The findings of this study indicate that there are several different neuronal subpopulations that respond selectively to different types of musical sound, and one of these responds exclusively to sung music. The use of an innovative decomposition algorithm helped inferences relating to ECoG response components, coupled with fMRI to increase the spatial coverage of each component with greater reliability.
Our findings provide the first evidence for a neural population specifically involved in the perception of song.”
Singing is a form of sound production that is different from speech because of its melodic intonation and rhythmicity. It is unlike instrumental music in the voice-specific structure and vocal resonance. The nonlinear integration of multiple differentiating features is a unique capability of the neuronal subsets that responds strongly to song, probably non-primary neurons to which the primary auditory cortical neurons are linked.
Further research can show how and why these neurons are situated between those that are selective for speech and music responses, perhaps via deep neural networks trained to recognize speech and music. These neurons could well be linked to other parts of the brain that are responsible for memory and emotions, explaining why songs can induce strong feelings and evoke old memories.
The song-selective neurons could also interact with motor and premotor regions, which also respond to singing and other music. It is possible that these regions exert feedback on each other.
Moreover, the origin of such areas may be due to experience, especially because it involves reward circuits that can change the interconnected pathways in the auditory cortex over the long term. Such experience need not be connected with personal music training but could be simply due to a lifetime of listening to music and song. Many unanswered questions remain, however, as to how and why these neurons arose.

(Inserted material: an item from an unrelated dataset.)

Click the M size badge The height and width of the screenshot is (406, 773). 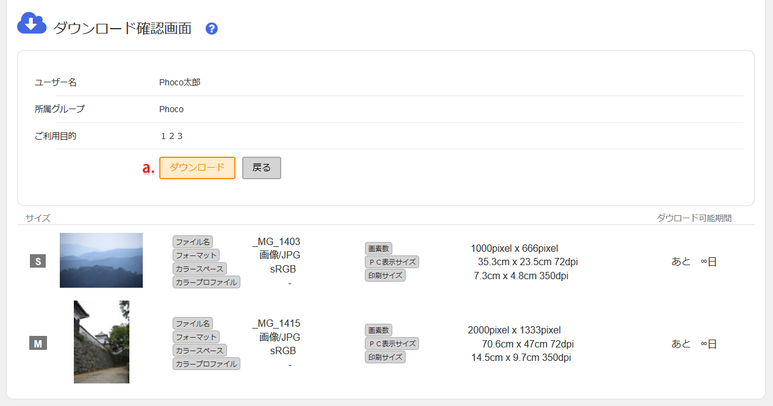tap(38, 344)
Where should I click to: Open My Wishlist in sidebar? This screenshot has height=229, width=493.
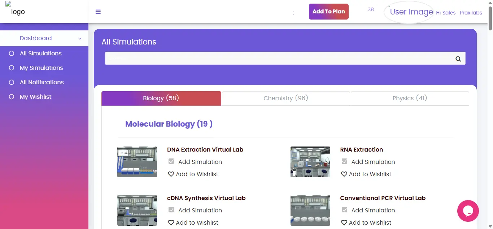coord(35,97)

It is well-known that we remember words set to music better than instrumental music alone, perhaps because of the greater salience of the former. It could be that this allows for more specific representations in high-level sensory regions.
Relatively small areas of the brain harbor these highly music-selective neurons, indicating that high spatial resolution is essential when using electrodes to detect such neurons. This may be the case with voice and speech selectivity also, where each of the selective components identified in this study did not respond to stimuli that resulted in a response from the other components.
The researchers summed up:
Component modeling provides a way to (1) infer prominent response patterns, (2) suggest novel hypotheses, and (3) disentangle spatially overlapping responses. Our results illustrate each of these benefits. We uncovered a novel form of music selectivity (song selectivity) that we did not a priori expect. And the song-selective component showed clearer selectivity for singing than that present in individual electrodes.”
Further research may home in to answer questions as to how this selectivity is gained, by the melody or rhythm or by the structure of the intonation at note-level, and how best to describe and identify this computationally. This will help better understand the neural encoding for music.